A single agenda item reading "BSA Report—No Issues" doesn't demonstrate oversight. Minutes should reflect that reports were presented, questions were asked, and the board understood material risks.


BSA/AML Exam Preparation Checklist

Use this checklist to prepare for your next BSA/AML examination:

Documentation Ready:

  • Current BSA/AML policy approved by board (with approval date)
  • BSA Officer designation letter with board approval
  • CIP procedures with verification methods documented
  • CDD procedures including beneficial ownership collection
  • Risk rating methodology with sample risk assessments
  • SAR investigation and filing procedures
  • CTR procedures including aggregation rules
  • OFAC screening procedures and match handling
  • Training materials and completion records
  • Independent testing reports (last two years)

Evidence of Execution:

  • Sample CIP verifications across account types
  • Beneficial ownership certifications for recent legal entity accounts
  • High-risk customer EDD documentation
  • SAR filing log with investigation timelines
  • CTR filing accuracy testing results
  • OFAC screening logs showing list update dates
  • Training completion reports by employee
  • Audit finding remediation tracking

Board and Management:

  • Board minutes showing BSA/AML discussion (last four quarters)
  • Management reports provided to board
  • Evidence of BSA Officer authority and reporting line

How Modern Compliance Teams Handle BSA/AML

The challenge for community banks isn't knowing what's required—it's proving compliance happened. When examiners ask for evidence of your quarterly high-risk customer reviews, you need to produce timestamps, approvals, and documentation, not recreate the work from memory.

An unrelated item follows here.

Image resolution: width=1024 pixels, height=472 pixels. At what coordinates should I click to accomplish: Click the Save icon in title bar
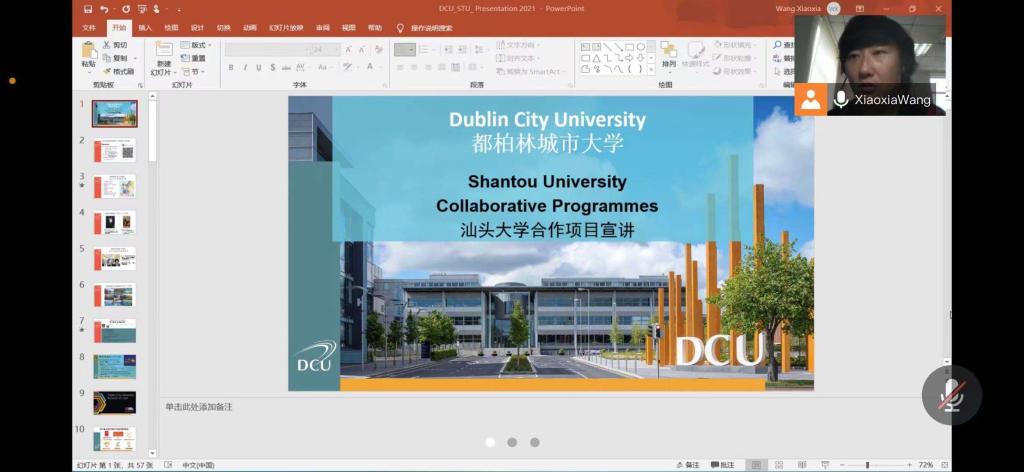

Canarie transforms BSA/AML requirements into automated workflows with built-in evidence capture. CDD reviews generate on schedule with assigned owners. SAR investigation timelines are tracked automatically. Training completion is recorded with attestations. When examination time comes, evidence packages export in minutes instead of weeks.

See how compliance teams stay exam-ready year-round →


Frequently Asked Questions

What triggers a BSA/AML examination?

BSA/AML examinations typically occur as part of your regular safety and soundness examination cycle—annually for most community banks. However, FinCEN enforcement actions, SAR filing anomalies, or peer comparison outliers can trigger targeted BSA examinations outside the normal cycle.

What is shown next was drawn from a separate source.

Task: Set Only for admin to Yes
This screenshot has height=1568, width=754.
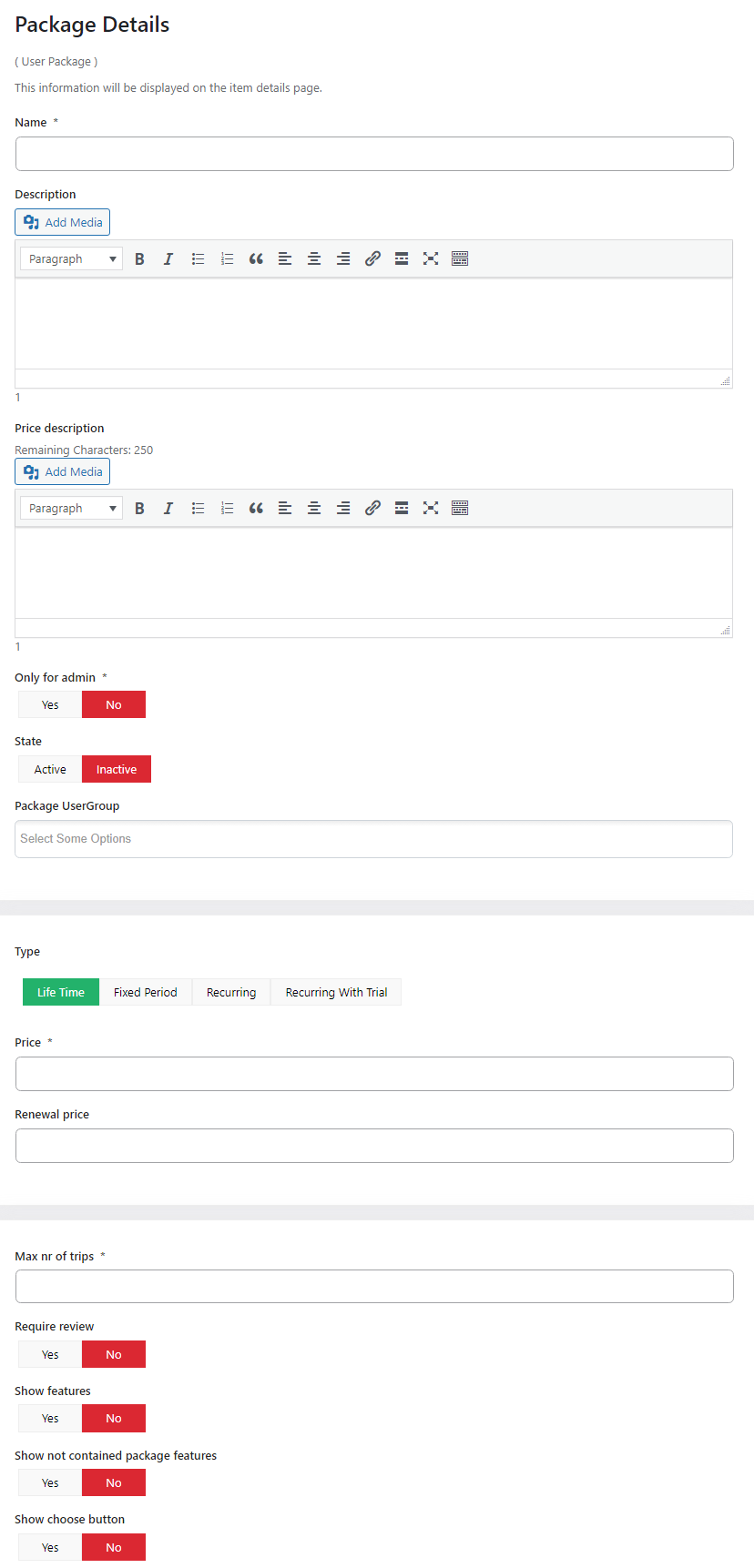Action: click(50, 705)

How often must we update our BSA/AML risk assessment?

The FFIEC BSA/AML Examination Manual expects risk assessments to be updated when products, services, customer base, or geographic footprint change materially. At minimum, annual review is expected. Document the review date even if no changes are made.

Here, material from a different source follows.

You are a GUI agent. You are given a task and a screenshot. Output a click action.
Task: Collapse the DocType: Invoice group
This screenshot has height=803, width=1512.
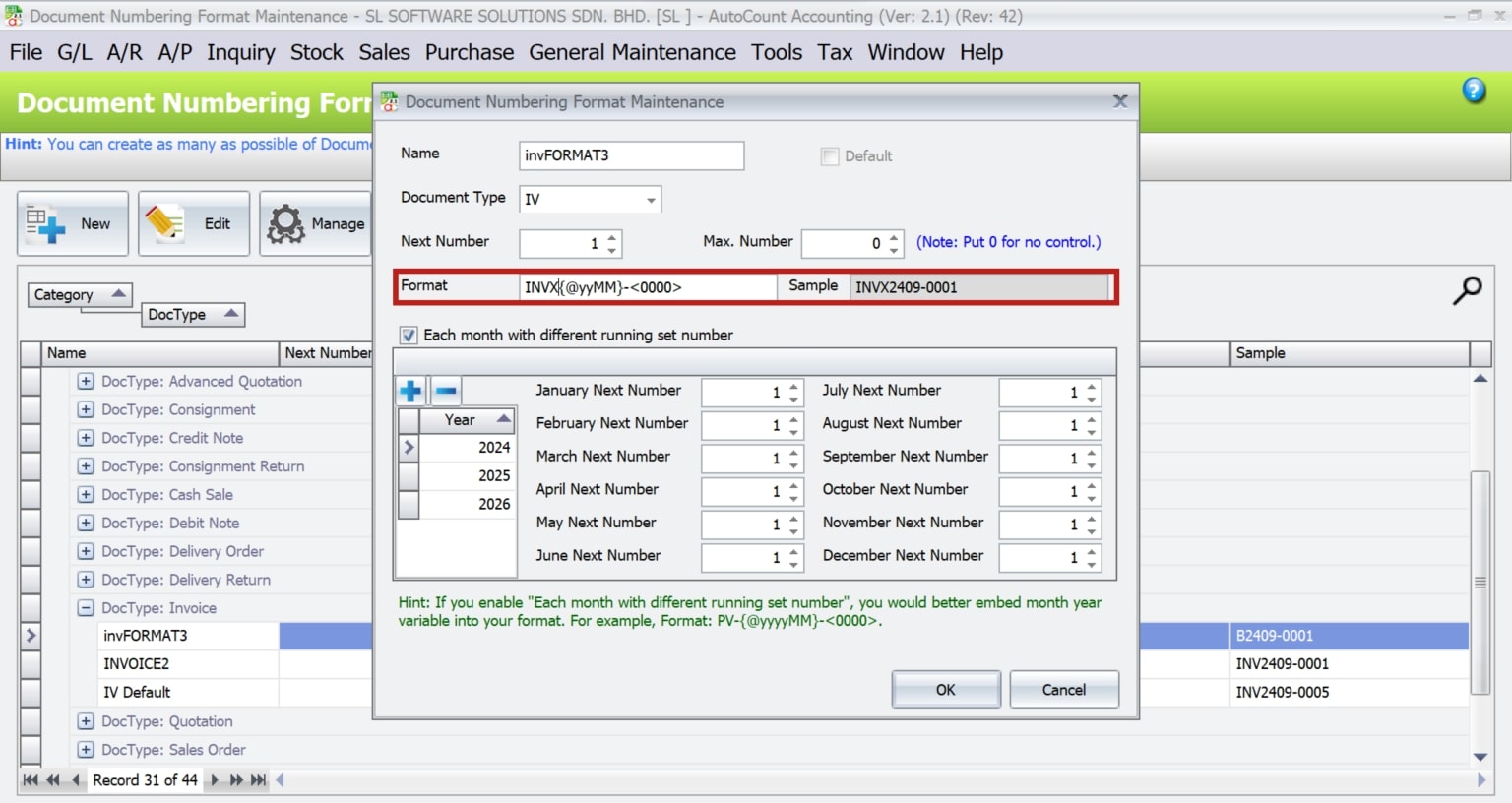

Do we need independent testing every year?

Yes. The frequency may vary based on risk profile, but annual independent testing is the baseline expectation. For banks with higher BSA/AML risk or prior examination findings, more frequent testing may be required.

What's the difference between CDD and EDD?

Customer Due Diligence (CDD) applies to all customers—verifying identity, understanding the nature of the relationship, and assigning a risk rating. Enhanced Due Diligence (EDD) applies to higher-risk customers and requires additional procedures: more frequent reviews, deeper investigation of source of funds, and closer transaction monitoring.

How long must we retain SAR documentation?

Five years from the date of SAR filing. The SAR itself, supporting documentation, and records of the investigation decision must all be retained. This applies to decisions not to file as well—document why you determined a SAR wasn't warranted.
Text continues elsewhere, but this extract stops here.